Четвёрка отбивалась до конца. Вначале погиб один парень, потом второй, потом девчонка, в той команде тоже была девушка – ведь мало ли что, а вдруг какой-нибудь женщине потребуется совет, ей тайну женскую, особую надо будет открыть, мужчине же не доверишь, – и в живых оставался только один паренёк по имени Рафат. Раненый – у Рафата была прострелена рука и по касательной обожжено плечо.

Эх, чего только, наверное, не передумал, не пережил этот хороший парень, пока шёл бой! Вспоминал своих близких, отца и мать, с горькой тоскою поглядывал на жёлтое замутнённое небо: а вдруг оттуда вытечет крохотная точечка вертолёта, идущего на выручку? Но нет, небо было пустым, погасшим, чужим, ничего доброго не сулило, в карабине кончились патроны, и отбиваться было нечем. Хотелось Рафату, наверное, плакать – ведь всё же он прощался с жизнью, с землей и небом, – а может, и не хотелось: глаза были сухими, ум ясным, боль не такой допекающей, резкой, выворачивающей буквально наизнанку, как это иногда бывает. Для такого последнего случая, когда надо ставить точку, обязательно нужно иметь гранату. Попрощался с небом и ребятами мёртвыми своими, вздохнул последний раз, потянул гранату за кольцо и – привет! Всё свершается мгновенно. Но не было у Рафата гранаты.

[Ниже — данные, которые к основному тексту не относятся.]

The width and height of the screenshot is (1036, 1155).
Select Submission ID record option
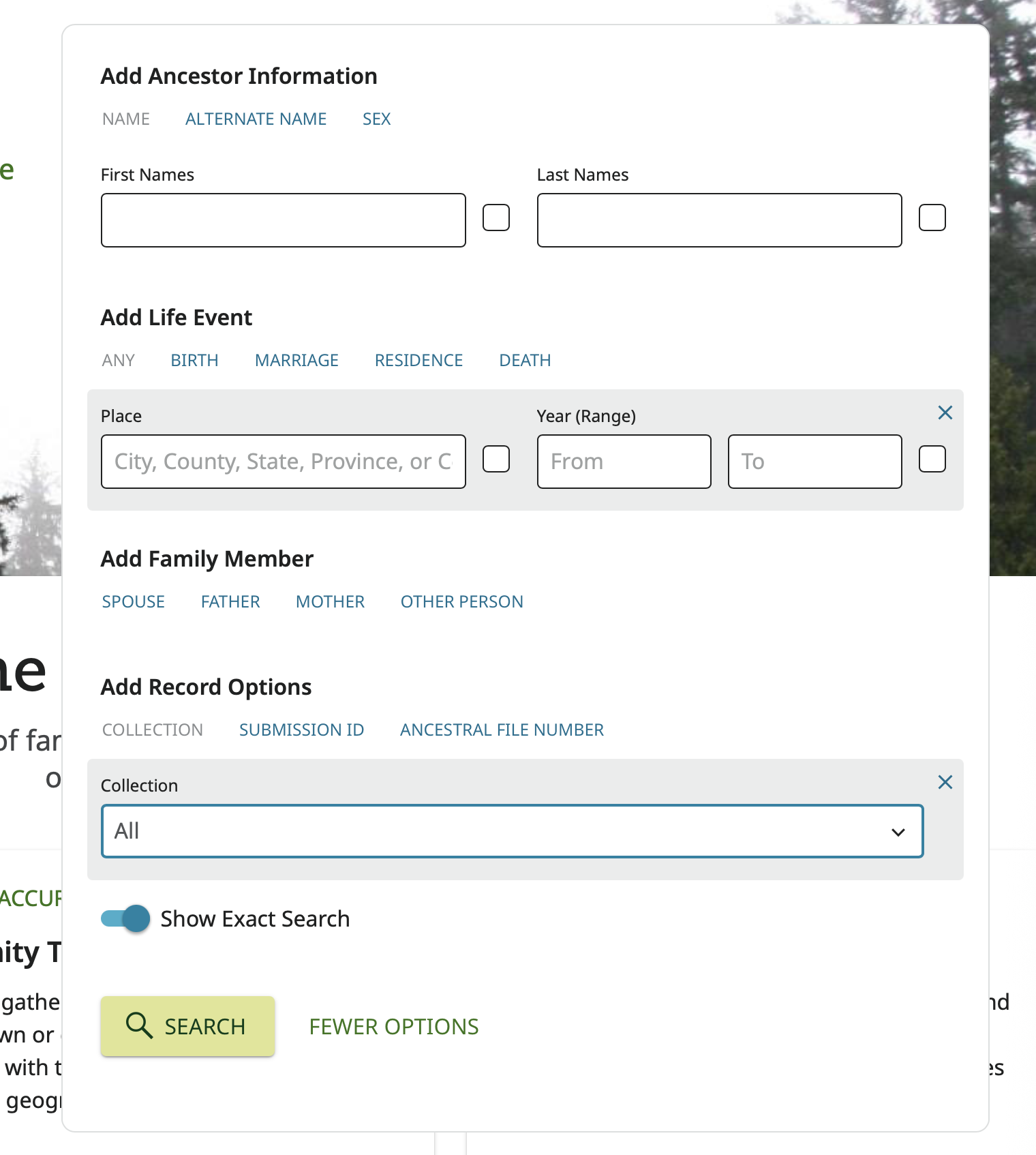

Ткнулся он лицом в пыльный пол, застонал бессильно, покосился глазами на дверь, за которой топтались, гомонили душманы, поднял карабин, нажал на спуск, но вместо выстрела раздался звонкий щелчок. И под окном дома тоже сгрудились душманы. Раз не раздаются выстрелы в ответ, значит, ясно душманам: либо все защитники уже покойники, либо патроны кончились, истаяли. Подполз Рафат к окну, выглянул: там действительно толпятся душманы. Увидели Рафата, показали вниз: давай, мол, спускайся!

А в дверь уже долбили. Долбили сильно, ещё минута– напрочь вынесут её. Тут на глаза Рафату попалась консервная банка – мясная тушенка, советская, ребята-геологи, которые ищут в здешних местах воду, подарили, – обмазанная клейким синеватым тавотом, с маленькой серой этикеткой, посаженной прямо на тавот. Рафат подтянул к себе банку, отодрал наклейку, потом снова выглянул в окно.

Душманы, стоявшие внизу, засмеялись, снова поманили Рафата.

– Давай, давай сюда, парень …

– Ложись! – выкрикнул Рафат и кинул в душманов консервную банку.